Émigré en Amérique au début du XIXe siècle pour échapper aux persécutions, les Kōinkōinistes ont été électrocuté par la parabole Salingerienne de l’étang et de canards. Chaque semaine, ils se rassemblent au coin de l’étang et reflechissent sur la parabole d’une fason inutile, comme un koan.

Les Aventices du Dernier Jour croient fermement dans le prochain renouvellement du contrat avec la divinité. Malheureusement, leur espoir est toujours frustrés et ils organisent des longues processions avec des chants, des drapeaux et des bannières célébrant le “Assomption” mythique ou, terrible à dire, avec des menaces à Dieu et des invectives contre les autres religions (“chrétiens croûtes!”). Pour des raisons religieuses ils ne travaillent pas le samedi, et même les autres jours. Secte pauvrement syndiqués, se compose de postiers en herbe, enseignants temporaires, de concierges en matière de désarmement et d’autres sous-prolétarienne.

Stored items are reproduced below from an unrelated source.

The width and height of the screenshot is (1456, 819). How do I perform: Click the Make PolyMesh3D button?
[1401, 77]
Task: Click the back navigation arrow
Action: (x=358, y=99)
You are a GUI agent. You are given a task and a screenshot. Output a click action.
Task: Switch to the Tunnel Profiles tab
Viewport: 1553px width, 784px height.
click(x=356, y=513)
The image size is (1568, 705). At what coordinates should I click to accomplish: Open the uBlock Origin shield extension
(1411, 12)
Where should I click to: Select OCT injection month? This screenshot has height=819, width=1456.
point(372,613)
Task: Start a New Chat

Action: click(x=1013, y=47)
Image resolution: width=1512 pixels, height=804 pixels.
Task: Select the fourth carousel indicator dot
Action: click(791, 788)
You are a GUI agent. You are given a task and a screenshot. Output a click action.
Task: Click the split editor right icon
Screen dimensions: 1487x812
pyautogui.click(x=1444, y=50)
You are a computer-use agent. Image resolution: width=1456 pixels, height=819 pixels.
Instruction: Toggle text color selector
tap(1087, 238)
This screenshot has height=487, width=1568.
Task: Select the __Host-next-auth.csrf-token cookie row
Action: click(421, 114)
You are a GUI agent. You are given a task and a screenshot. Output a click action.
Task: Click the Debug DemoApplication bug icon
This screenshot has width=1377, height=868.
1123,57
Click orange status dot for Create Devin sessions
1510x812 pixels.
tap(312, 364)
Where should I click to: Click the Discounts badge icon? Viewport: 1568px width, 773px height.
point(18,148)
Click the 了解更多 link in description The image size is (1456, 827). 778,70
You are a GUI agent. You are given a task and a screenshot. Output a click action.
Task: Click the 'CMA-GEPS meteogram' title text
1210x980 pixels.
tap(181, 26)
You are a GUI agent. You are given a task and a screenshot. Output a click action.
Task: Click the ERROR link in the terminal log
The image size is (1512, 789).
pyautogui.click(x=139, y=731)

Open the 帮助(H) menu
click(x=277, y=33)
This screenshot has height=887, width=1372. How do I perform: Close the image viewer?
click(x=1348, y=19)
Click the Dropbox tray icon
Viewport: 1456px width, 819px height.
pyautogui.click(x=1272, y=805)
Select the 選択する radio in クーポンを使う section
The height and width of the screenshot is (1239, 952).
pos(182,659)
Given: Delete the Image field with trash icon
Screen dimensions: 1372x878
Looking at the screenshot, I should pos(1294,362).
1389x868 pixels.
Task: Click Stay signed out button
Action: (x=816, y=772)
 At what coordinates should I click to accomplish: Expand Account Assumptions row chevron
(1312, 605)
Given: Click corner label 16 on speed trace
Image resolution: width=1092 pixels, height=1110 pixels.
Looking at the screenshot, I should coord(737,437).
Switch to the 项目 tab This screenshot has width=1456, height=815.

Dieu merci, plus récemment, l’attention du ministère de Heretica axée sur les hérésies potentiels du Moyen-Orient dans le premier millénaire de notre ère. Le plus familier la question, avec une méthode rigoureuse, ont produit une vaste fresque précise et cohérente, dont nous extrayons comme exemple les deux articles qui suivent, consacrées à Catabaptistes et Les Leucolâtres (avec une petite annexe de conspiration).

 

Note

[1] Le point est que, après avoir imaginé  l’OuThéoPo, Spallanzani rapidement réalisé sa futilité , comme la théologie réel pour lui était déjà une forme de littérature potentielle. Mais il aimait le nom et désormais avait déjà ordonné la plaque de laiton.

[2] Le réfrigérateur qui gardé les dieux à -459,67 degrés Fahrenheit.

[3] Par exemple , le générateur de «Symbole de Nicée-Constantinople» , basé sur le jeu de cartes “Credo, le jeu des Dogmes en conflit” , publié en 1993 par Chaosium .

[4] Parmi les nombreux, Santa Marina Bithynie, qui serait moine.

[5] Impossible de ne pas mentionner Le Concile de Nietzschea, qui en 1885 a sanctionné come article de foi la mort de Dieu.